ÉLÉMENTS. Au cours de la soirée électorale, la présidente du Front national Marine Le Pen annonçait une « recomposition de la vie politique », pendant qu’au même moment François Bayrou déplorait, lui, une « décomposition de la vie politique française». Au détriment de qui ? 

ALAIN DE BENOIST : Le système électoral français favorise, on le sait, un bipartisme qui a lui aussi atteint ses limites, puisqu’il ne reflète plus les rapports de force réels ni l’état de l’opinion. Le succès du FN aux européennes confirme ce qu’avaient laissé prévoir les municipales, à savoir que ce bipartisme est en place d’être remplacé par un tripartisme (FN-UMP-PS). Du moins en attendant les présidentielles de 2017, qui verront peut-être l’émergence d’un nouveau bipartisme si, comme il faut le souhaiter, le parti de l’infâme Sarkozy se discrédite définitivement.

ÉLÉMENTS. Avec moins de 14 % des suffrages exprimés (13,98 %), la faiblesse du score du parti socialiste est sans équivalent depuis un demi-siècle, d’autant qu’elle n’est pas compensée par un sursaut d’une autre liste de gauche. Désemparé, Jean-Luc Mélenchon a appelé les travailleurs à se ressaisir : « Va, la France. Va, ma belle patrie. Allez les travailleurs, ressaisissez-vous ». La gauche va-t-elle disparaître ?

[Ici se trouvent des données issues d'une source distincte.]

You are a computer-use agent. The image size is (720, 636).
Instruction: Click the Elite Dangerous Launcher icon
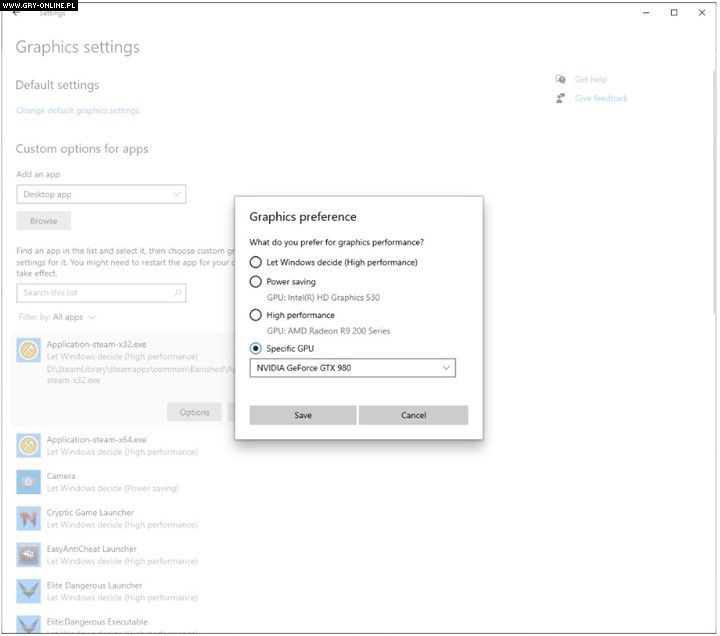29,591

ALAIN DE BENOIST : J’ai entendu l’intervention de Jean-Luc Mélenchon. Je l’ai trouvée respectable, et même émouvante. Mélenchon est le dernier grand orateur français. Il est excessif, il est emporté, mais tout ce qu’il dit n’est pas faux. Il lui reste à se demander pourquoi le Front de gauche, qui devrait être le premier à recueillir les voix de la désespérance sociale, ne parvient pas à marquer plus de points. Pourquoi est-ce l’autre Front qui mobilise les classes populaires (43 % du vote ouvrier), jusqu’à conquérir les uns après les autres tous les anciens bastions de l’électorat socialiste et communiste ? Pourquoi les classes populaires qui s’indignent de la dérive libérale du PS n’entendent-elles pas l’appel de Mélenchon ? Et comment le parti socialiste peut-il continuer à gouverner alors qu’il ne représente plus que 6 % de l’électorat ? La vérité est que la gauche a perdu le peuple. Et qu’après avoir perdu le peuple, elle est en passe de perdre aussi son hégémonie culturelle. C’est le fond même de la révolution silencieuse à laquelle nous sommes en train d’assister. Tout le reste découle de cela.